Does that mean that you should go from honeymoon to honeymoon, from partner to partner in search of this magical sex. Oh no! The truly best sex, the lasting kind, the really amazing deeply transformational sex is always found in committed relationships where the partners keep growing in closeness together.

So what can a couple do to consistently have the best sex they’ve ever had? And not just on their honeymoon or once in a great while?
They can commit to emotional, physical and energetic opening. But how?

In my home audio workshop and e-book “Sex for the Soul” I go into great detail as to what a couple can do, but here I’ll just give you a short list of tips:
1. Have eye contact when you make love much of the time. See and allow yourself to be seen, be emotionally naked.

2. Talk about your sex life. Be willing to increase your communication about specific sexual physical details by 100%; what works for you, what doesn’t, and what you wish your partner and you would try. Keep blame out of it. Rather then focusing on what doesn’t work let each other know what would work. Make yourself vulnerable and be honest.

3. Relax your body when you make love. Slow things down enough so that you can feel your genitals very sensitively. Start slow, and slow down in between more heated moments. Your body will teach you how to have sacred sex if you slow down enough to listen to it.

4. Be willing to experiment with new ways of playing in the bedroom, physically and emotionally.

5. Don’t settle for sexual gratification, which means, don’t just go for orgasm at all cost, neither his nor hers. Seek to make love, to create a space of lovingness, each time you connect sexually.

6. Make love often; bring your bodies together regularly. Let your lovemaking become a meditation of surrender, connection, vulnerability and deep relaxation. See it as a spiritual practice. Let your relationship be a journey of learning and growing in love together.

And here an excerpt from my upcoming audio program “Sex for the Soul”

…….One of the messages of this program is: Don’t just have sex, make love! Most people, when they hear the words “making love” immediately assume it means having a sexual exchange, am I right? Have you ever really considered why that is? It is because, since time immemorial, sex is one of the best ways that humans have to create more love: in their relationship, in their lives, and on the planet. Unfortunately, the way things are nowadays, having sex doesn’t mean making love. Consciously engaging in the act of creating more love through the sexual act is not what most people think about when they are having sex. The way sex is promoted these days in popular culture presents sex as a means for physical pleasure, excitement, fun, or even social status. Although there is no problem with any of these, the media is inadvertently promoting loveless sex. “Tips for better sex”, “How to have more sizzling orgasms”, “Make sex last longer”, “5 new techniques to Dazzle Your Partner in Bed”– these are the headlines we see every day on magazine covers. The word “love” does not appear in any of these headlines and that’s why it’s easy to forget to look for love.

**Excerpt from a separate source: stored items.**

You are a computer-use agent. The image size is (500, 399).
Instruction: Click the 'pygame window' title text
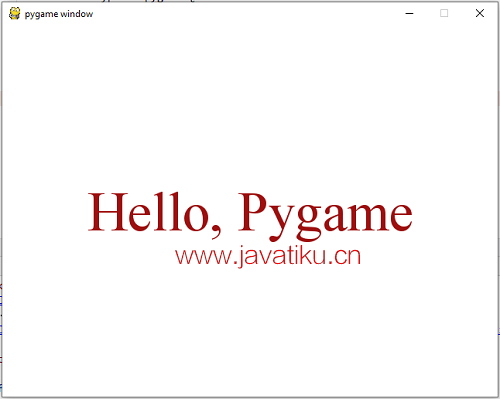pyautogui.click(x=59, y=14)
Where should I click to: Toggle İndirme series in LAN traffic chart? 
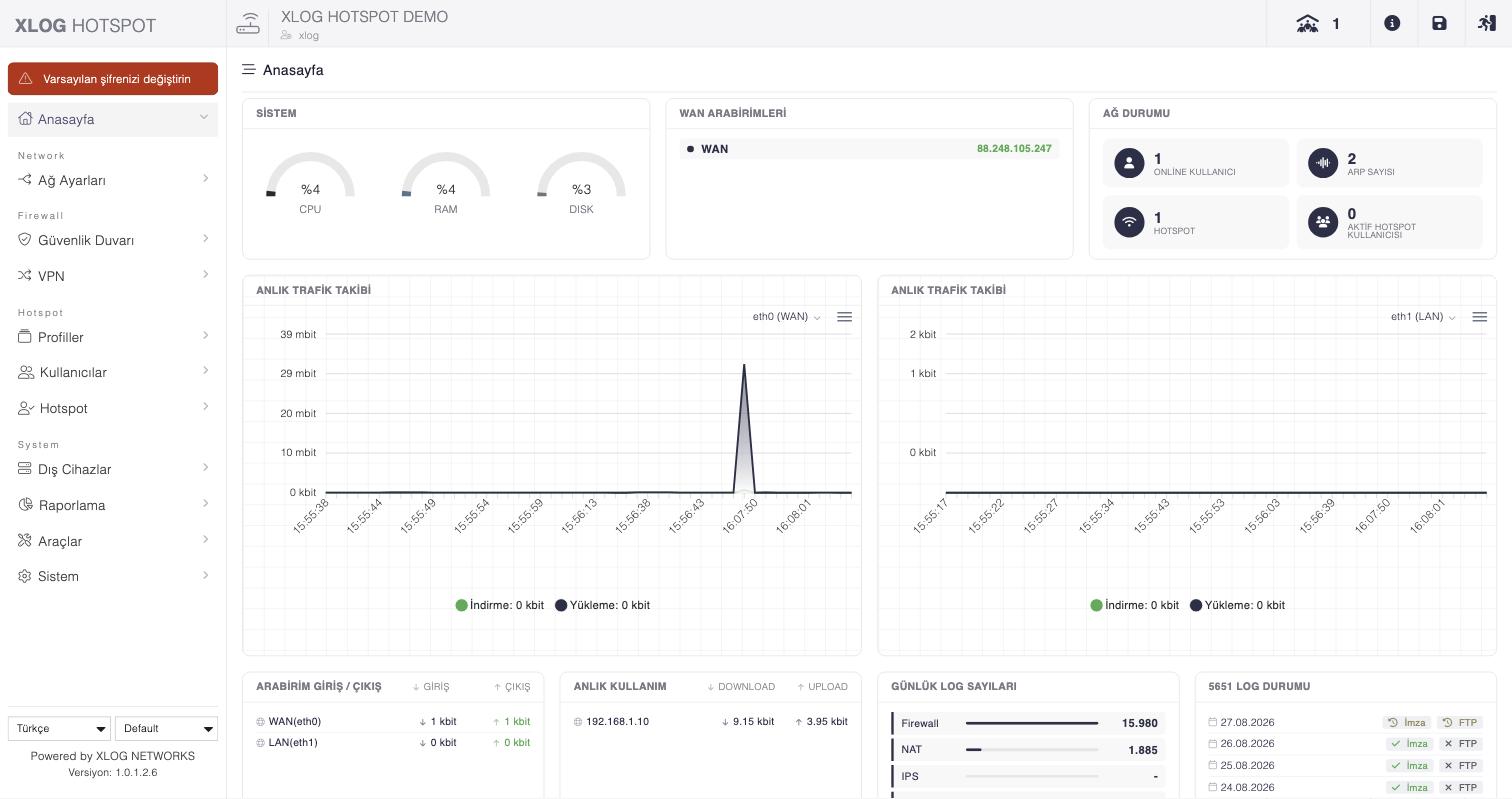[x=1135, y=605]
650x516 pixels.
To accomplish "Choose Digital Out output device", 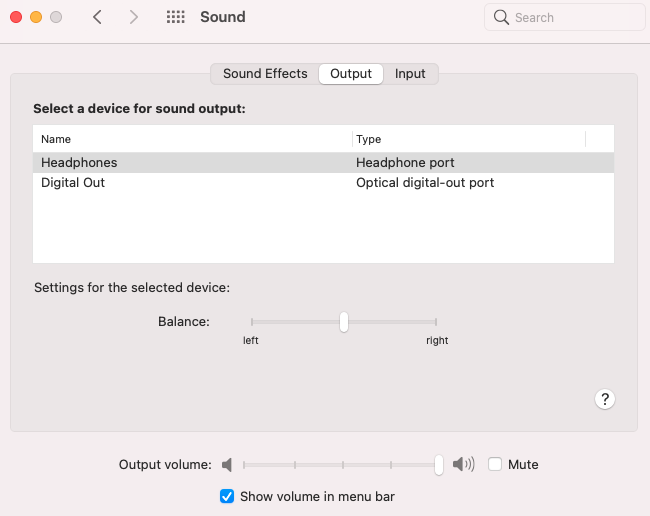I will click(x=73, y=183).
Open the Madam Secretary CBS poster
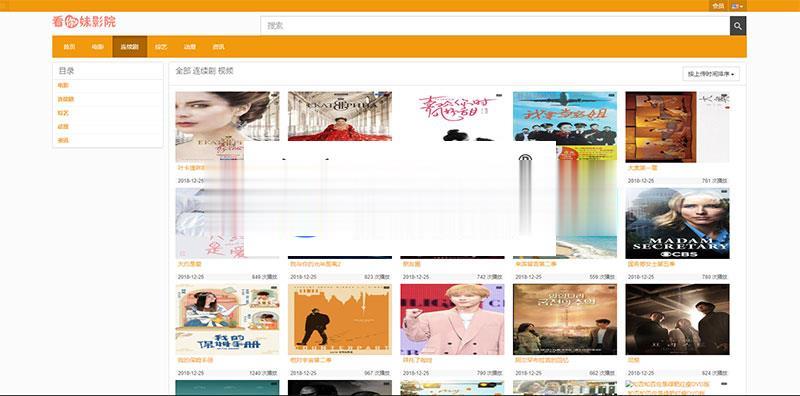The image size is (800, 396). pos(677,223)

Another message of this program is equally important: Don’t just live together, make love! So many long- term couples have given up and resigned themselves to a life of companionship, and maybe occasional sex, but there are many easy and some not so easy things a couple can do to bring the spark back to their partnership.

And to come back to the value of tantric techniques, special breathing rhythms, mantras, chants, sexual positions, energy exercises, incense, sacred symbols, etc. Once you have emotional openness all the above can be a lot of fun and add to your experience in lovely ways. Often the biggest value is not the technique itself but the fact that in endeavoring to bring these things into their life, couples start talking about their sex-life and begin to explore. But just remember, you don’t really need any techniques to have the best sex you ever had. You just need to trust yourself and your body ever more deeply.

If you want to start today, try one of my tips for Sacred Sex above.My audio workshop will give you many more explicit and detailed instructions to work with, but for now go to my list of tips and start exploring the vast depths of sexual mystery and magic that is yours by birthright.